Despite the aforementioned event, 2020 was the year I stared alcohol down and quit drinking and the business altogether. It’s left a strange void, but I’m happy to move on because neither were very kind to me. I still don’t have an actual destination for a ‘profession’, but I’m hopeful that a graduate program related to literature, mythology or music will cross my path and I’ll find some fulfilling research, writing and story-telling to augment my ‘senior’ years. I wrote a LOT in 2020 (see BillWittur.com for samples) and started to even keep track of a couple of tunes that I have drafted, three of which reference Covid in some way. I hope more people do this while the emotions and wounds of 2020 are still raw; before they become scars. This was a year that will force us to pivot in how we live and manage this incredibly rare thing called ‘Earth’ which, in case you haven’t noticed or need a reminder, also spells ‘Heart’. Without either, we’re nothing.
Here’s special nod to essential workers, small businesses and non-profits that survived the year. Every year has an array of upsets and shaky moments, but this has been one wave after another that hasn’t been helped by the confusion sown by our provincial leaders with portfolios like health and education. With global politics, thank goodness the US has new leadership. Trump is an ignorant and incompetent buffoon that never should have had the keys to the White House. He is the raw epitome of inequality and confusion propped by angry people that are being misled. Our collective frustration should zero in on the simple question “just how many hundreds of billions of dollars are enough for one person to have and hoard before we politely ask them to give back to the world they’re taking from?” As we hand down unprecedented economic, psychological, environmental and social issues to our children, that question is more relevant than ever.

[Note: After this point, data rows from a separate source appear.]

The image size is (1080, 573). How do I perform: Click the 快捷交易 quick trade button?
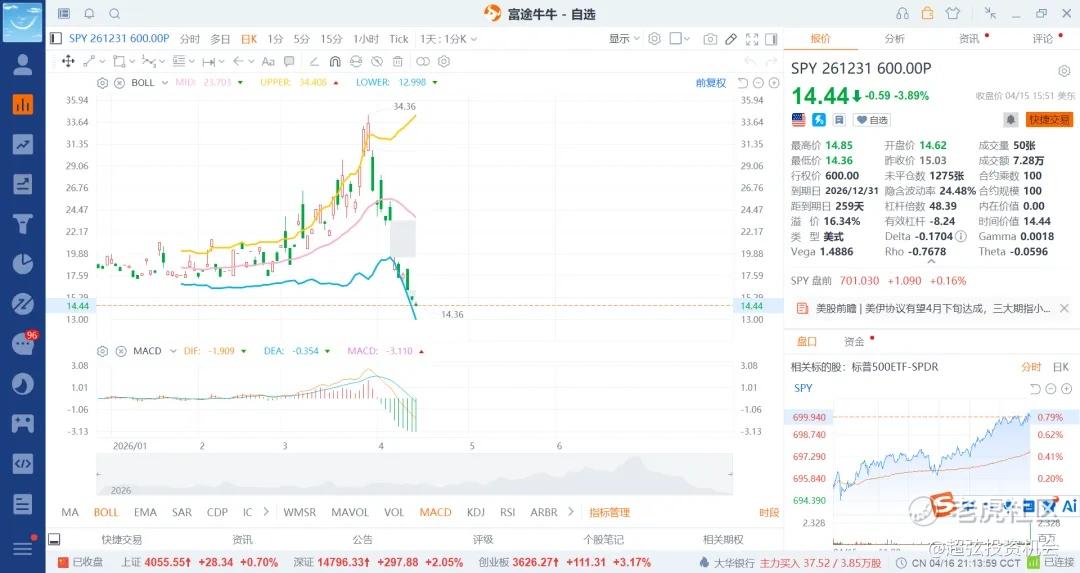tap(1049, 119)
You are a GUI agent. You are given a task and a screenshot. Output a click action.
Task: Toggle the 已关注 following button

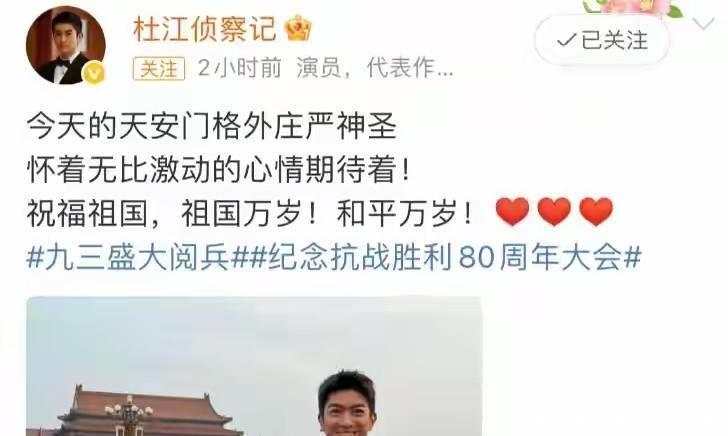tap(602, 40)
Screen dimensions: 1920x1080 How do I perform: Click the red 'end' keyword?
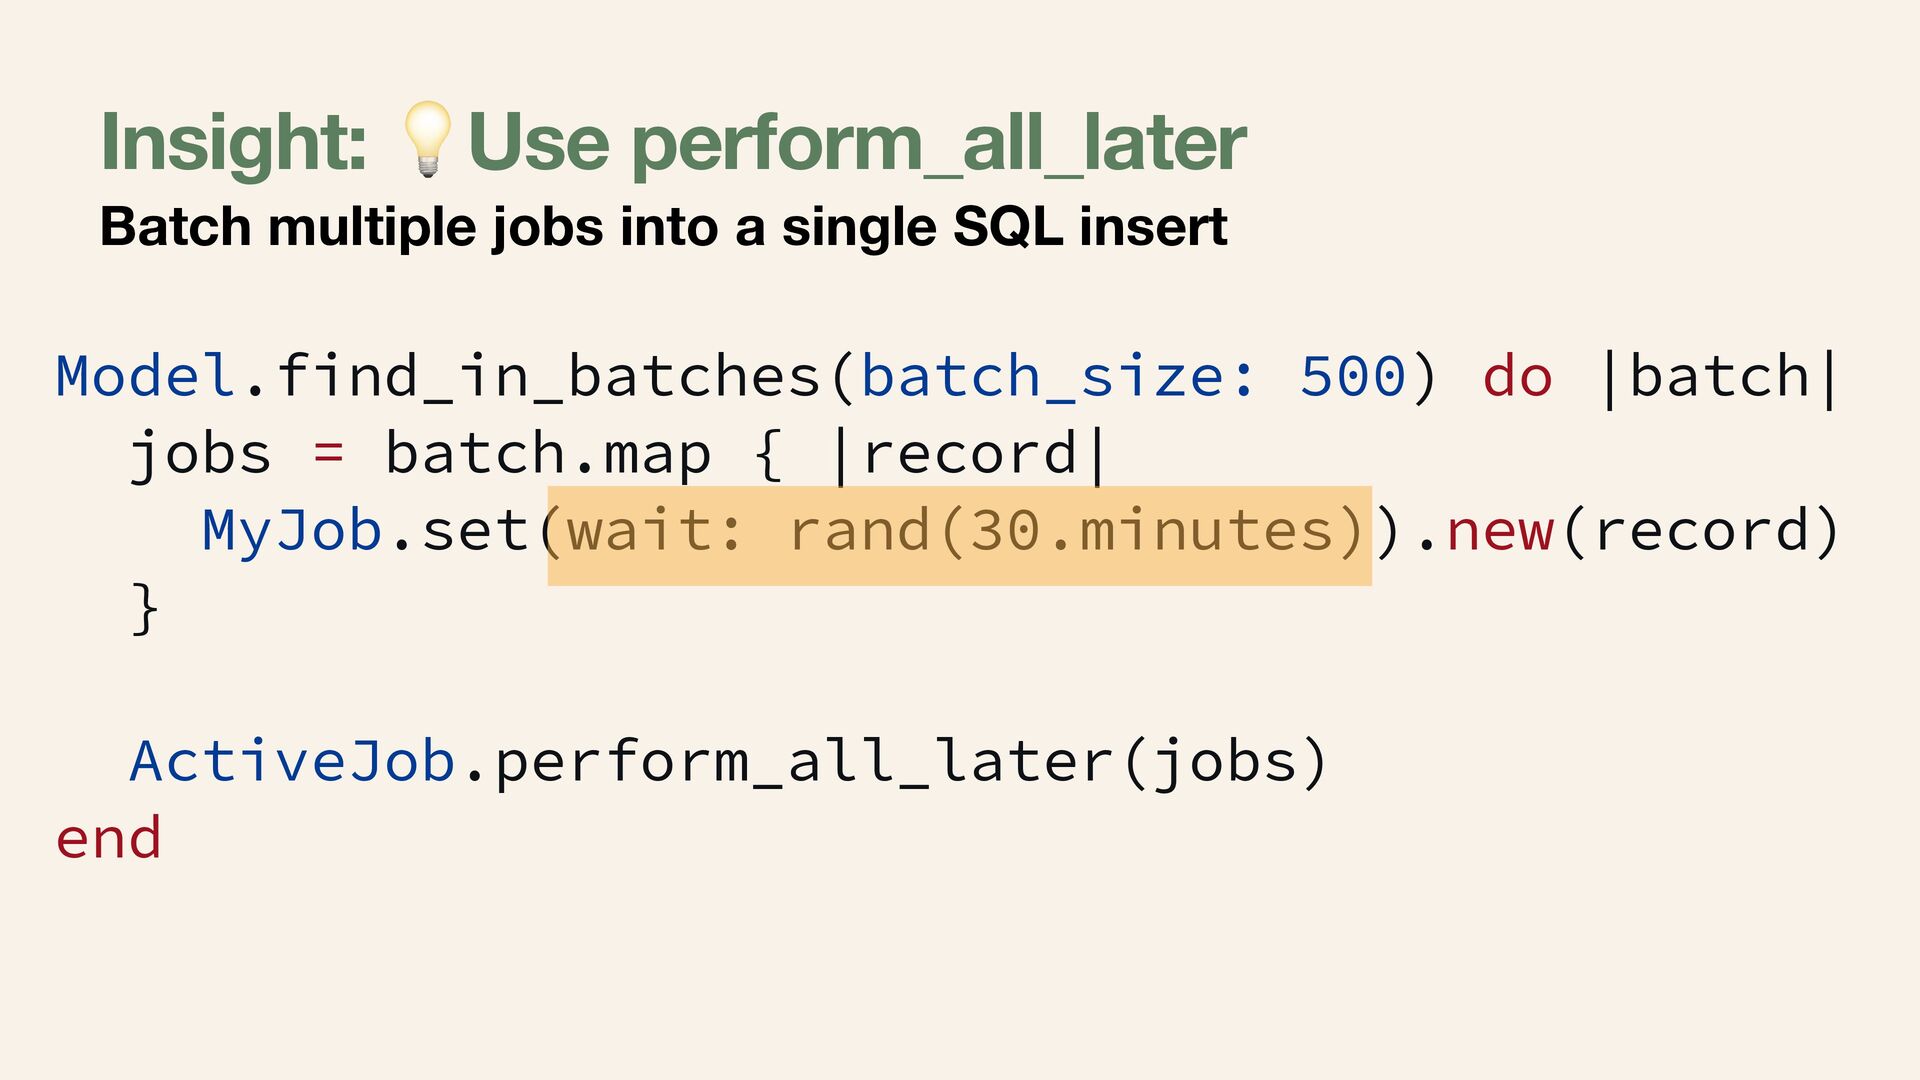point(108,838)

Now, if you’re feeling like you’re being denied something or that this year is wildly different from others, please come to me to talk (just don’t ask me to join a Zoom call!). With more than 15 years experience, I’m an expert at working from home and I know how to smooth out those days when you feel like you’re the only person on the planet. More than ever, we have to all look out for each other and make sure that we all make it through this phase of human existence and move on to smarter, bigger and much better things. Imagine for a moment how exciting it will be when we finally do come to the other side and realize our potential as a species. We have solutions and ideas. We just have to be bold enough to take the first step into our future. I wish you all the very best during this holiday season, in 2021 and beyond.